I don’t think we have to belabor the point, but we can probably all agree this show has already outlived its premise by about three years (if not more): Everybody wants Ted to just meet his goddamn wife already. Out of necessity, as the show lumbered on past the point in life that a real life Robin would have traipsed off to Tokyo and Greece, while Ted’s stasis has become a problematic narrative issue, you could argue that Robin’s instead became its own narrative. In a lot of ways, Robin failed.
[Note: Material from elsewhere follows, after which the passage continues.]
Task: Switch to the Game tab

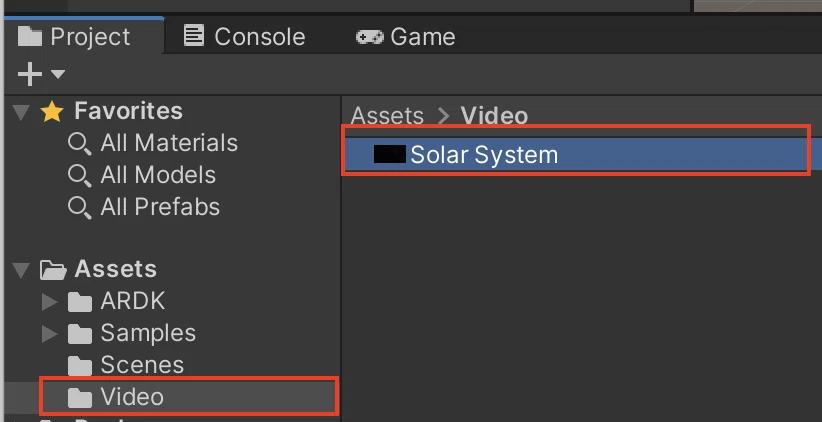Action: (x=406, y=37)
And, as Barney told Robin last week, “What if it’s actually the story of how we got back together?” What if the leap this show is willing to make is a different kind of story? A somewhat melancholy—and let’s hope, bittersweet—one of how plans change, and how you can look someone in the eye and say, "I want my life to be an adventure," only to find yourself staring at a more normal existence. Am I giving the show's writers too much credit for this? Probably so. Could latter-day HIMYM pull that off? Probably not consistently, no, but even now, the show delivers those moments—Ted seeing Victoria off at the bus, Marshall at the funeral—that few other shows can do quite as well. I am, as a viewer, willing to let this thing one character never wanted happen, because.. life sometimes works like that. “It gets pretty tough,” as Barney says.
So, where to now?
Will the show offer dueling parenting narratives and become some kind of “Up All Night” mutant? That would be strange enough, I guess, but the show’s handled the stuff from writerly experience the best as of late (the father-related stories from last season). Or will the pregnancy end in some way? That would be a lot of realness, even for this show. In the meantime, the writers have managed to surround these late innings Barney and Robin revelations of the past few weeks with three consecutive funny episodes, and oh hey, this is a comedy.
“The Rebound Girl,” it must be said, balanced a silly premise (bro-parenting) with some weightier matters of growing up and of feeling displaced, and golly gee, the show pulled off the bro-parenting besides, just because NPH and Josh Radnor had such an awesome time with it. Even if it had to do a few awkward appearances of characters (James randomly standing in the foyer, Marshall tapping at the window) to get there, I laughed a lot. And that’s what I take away from tonight, from this mess of a show: I’m already in it for the long haul with these characters (like cousins I feel obligated to see), so if latter-day HIMYM can make me laugh, and break off a moment of true clarity, then that’s enough for me.
- Okay, outside of these two stray observations, “Ted seems to being going through a rough patch constantly” and “What was that skirt Robin was wearing?” I really want to just talk about how funny this was.
- “Who are you gonna call?” A million points forever. Ghostbusters references make everything better.
- BRO-PARENTS ACTIVATE.
- I just want a loop of Jason Segel walking into the apartment and trying to get the turkey through the doorway (“Okay, I changed my mind, I want an epidural.”).
- Josh Radnor’s delivery of, “Girlfriend, if all three of us were gay, we would be having fun” would also be good on a loop. Or, “There’s a chance, that adopting a baby, no matter how cute he is in my head with his little cowboy outfit on and he’s riding our dog like a horse and we also have a dog—pure-bred golden, but it’s okay, she’s a rescue”.
- Finally, the five options for your house (I like year-round haunted house best personally): 1. Sell it. 2. Year-round haunted house. 3. Giant fence around the perimeter, chimp sanctuary. There’s already a tire swing in the backyard. 4. We destroy it with sledgehammers. 5. Move in, raise our children, make this our family home. Until they graduate and we destroy it, with sledgehammers. As a family.